Walk About L.A. home buyers opt to live where they can leave their cars garaged.
Courtesy Olson Homes Walk About L.A. home buyers opt to live where they can leave their cars garaged.

For a developer and builder in Los Angeles, where the car culture is practically a religion, Scott Laurie’s words sound like heresy.

“We are trying to get people out of their cars,” says the president and COO of The Olson Co. “And we’ve found that there are more people looking to be out of their cars than in the past.”

Not only has Olson discovered that there are home buyers who are sick of driving everywhere, it has also uncovered a hidden desire among Southern California residents to walk to their destinations. So strong and salable is this desire that Olson has added the word “Walk” to its community names.

Olson’s wish to cater to commute-weary buyers forms the basis for the three must-haves the company looks for in new developments: a healthy job market nearby, quick commuting to those jobs (via both mass transit and highway), and walkability within the community and its surrounding area.

Focusing on those three requirements has helped the company create a narrow niche market that allowed it to turn a profit in 2010 and 2011, despite the housing market’s implosion.

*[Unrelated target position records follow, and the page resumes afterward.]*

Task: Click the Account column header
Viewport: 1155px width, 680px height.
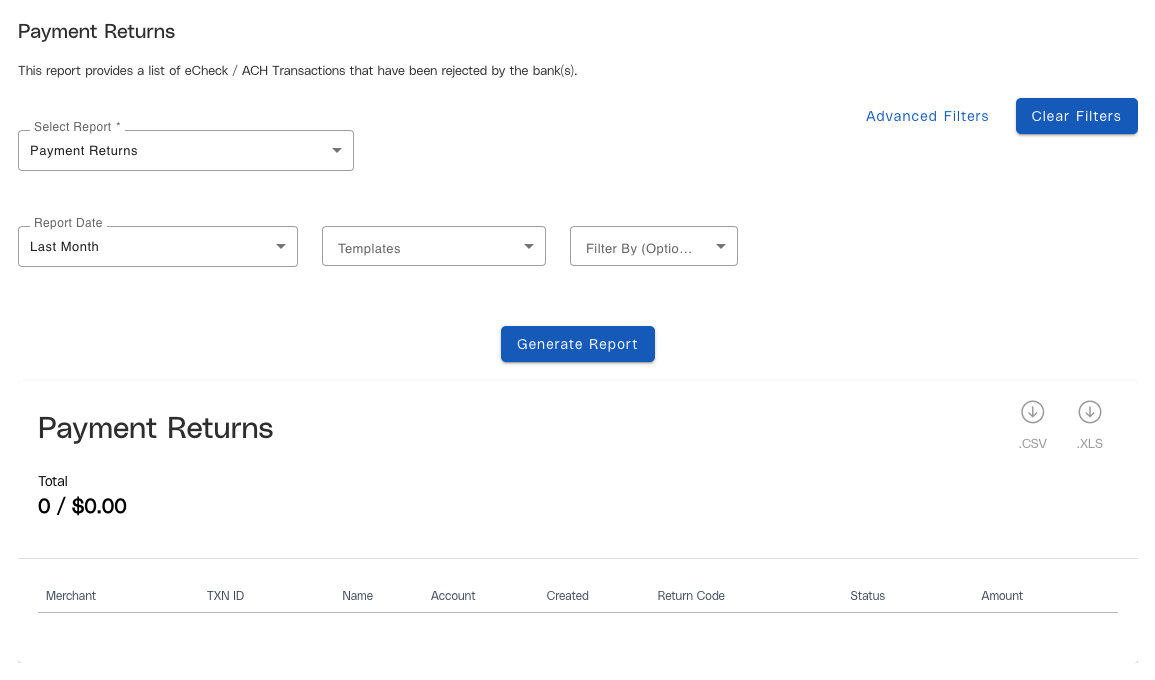Action: [453, 596]
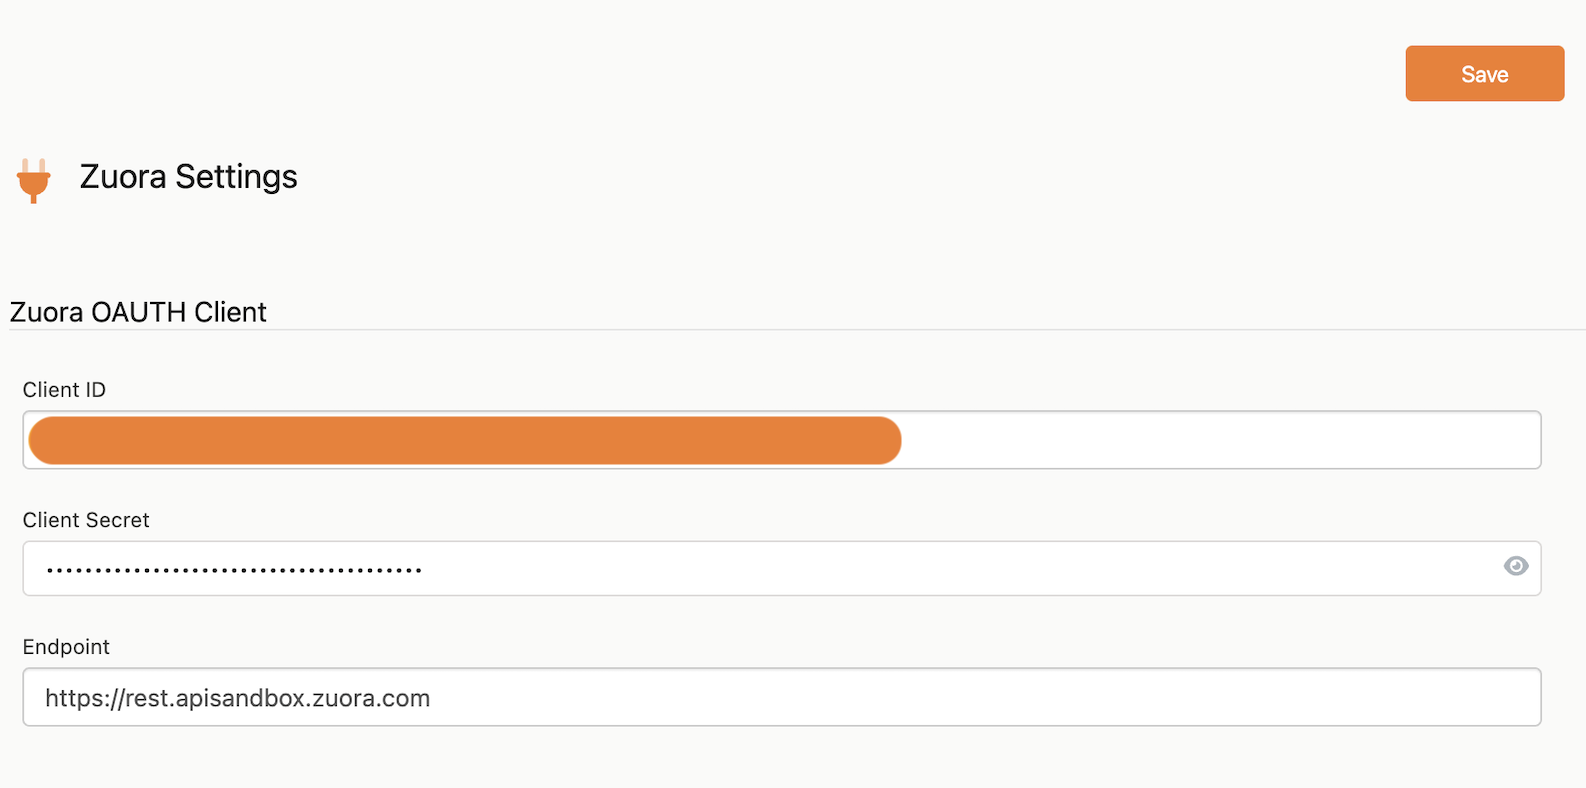Click empty space in Client ID field
Image resolution: width=1586 pixels, height=788 pixels.
click(x=1220, y=440)
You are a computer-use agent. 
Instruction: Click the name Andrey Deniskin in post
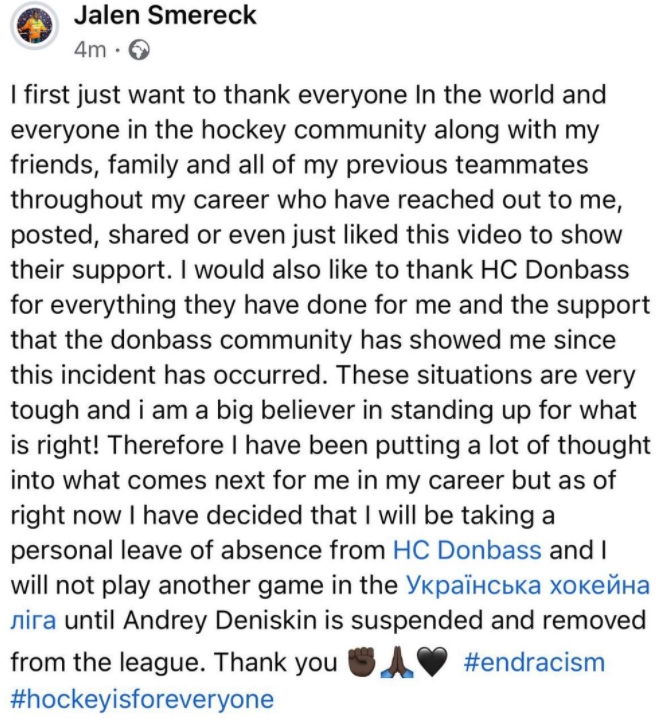click(220, 620)
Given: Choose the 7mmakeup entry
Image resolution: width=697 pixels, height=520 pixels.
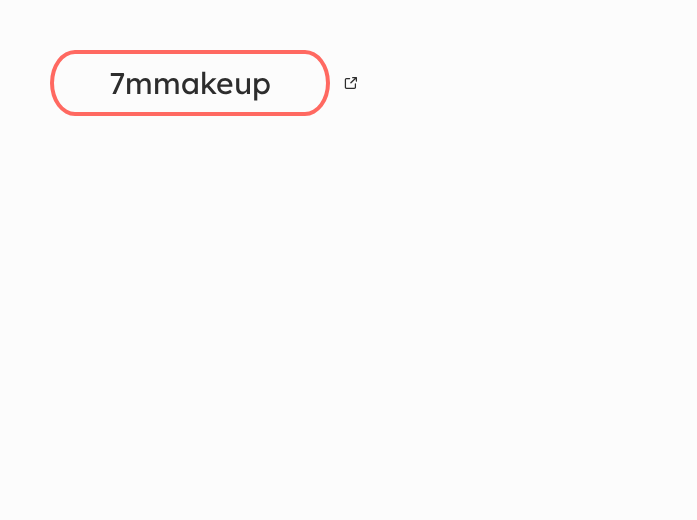Looking at the screenshot, I should click(x=190, y=83).
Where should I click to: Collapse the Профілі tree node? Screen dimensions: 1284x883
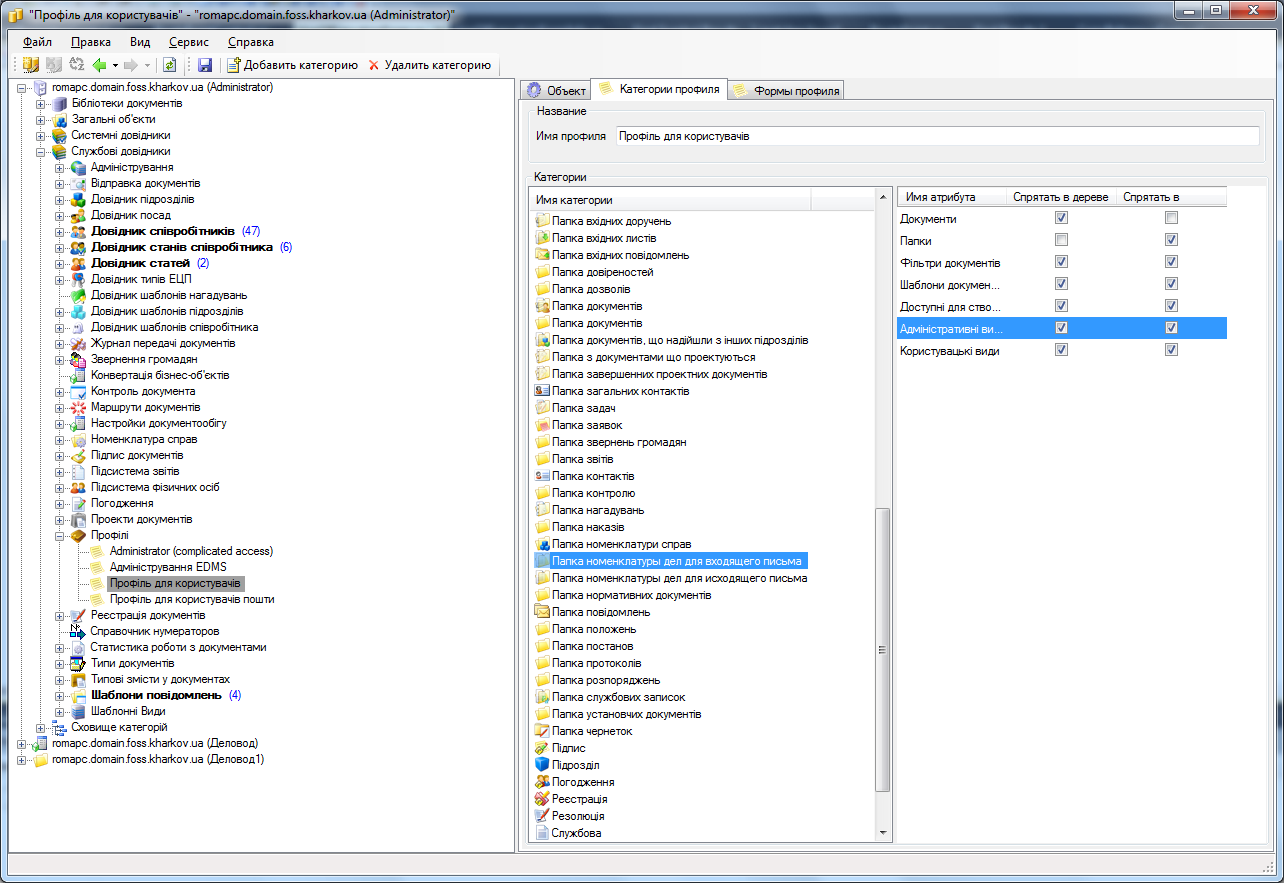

Olson targets sites between the outer suburbs and the city of Los Angeles. Often they are in downtrodden areas of exurban cities abandoned in the flight to farther-flung suburbs. The company builds affordable homes, usually for first-time buyers. And its partners are often cities eager to work with Olson to foster gentrification and eradicate blight.

A good example of the company’s niche-based success is Heritage Walk in Fullerton, Calif., an affordable community of 34 homes Olson built in partnership with the city, which wanted to clean up a rough part of an otherwise desirable town and provide affordable homes for its residents and workers.

The site in Fullerton fits Olson’s model because it’s near a metro stop and the interstates, next to an elementary school and a park, and not far from a library and City Hall, so transportation and walkability needs are met. And the local job market is good.

Heritage Walk was restricted to buyers who lived and/or worked in the city and who met lower-income criteria. It sold out within a year. Olson wrote sales contracts on 70 homes in the community, more than twice as many homes as it closed there. But more than half were disqualified because they made too much money, proving that there is a market in the community for buyers with higher incomes. Because the city donated the land, the houses could be sold at discounted prices, starting in the high $200,000s for the detached two-story homes.

Heritage Walk’s success has helped clean up an unsightly part of town with a high crime rate and made the area acceptable to full-price buyers, Laurie says. “We believe we are starting to improve the area.”

Olson is in the process of securing a nearby parcel to build a market-rate community of 60 townhomes that will sell closer to the local market price for homes, between $400,000 and $600,000.

“People don’t understand that building affordable homes can be profitable,” says Laurie. But it’s not easy. Olson has been working in this niche for 22 years to develop the skills and relationships it requires to partner with local government to develop and sell homes on less-than-desirable infill parcels.

“They are remnant pieces for a reason,” he says. “You have to have the vision. You have to know how to deal with warts and hairs. That’s what we do best.” And you have to have good relationships with city governments.

“We do all of our own entitlement and development,” says Laurie. “That’s a key differentiator for us. We have a team of eight people and that is their sole focus. They previously worked for cities so they know how to process and get the entitlements completed. For someone who doesn’t come from that background it is extremely challenging.”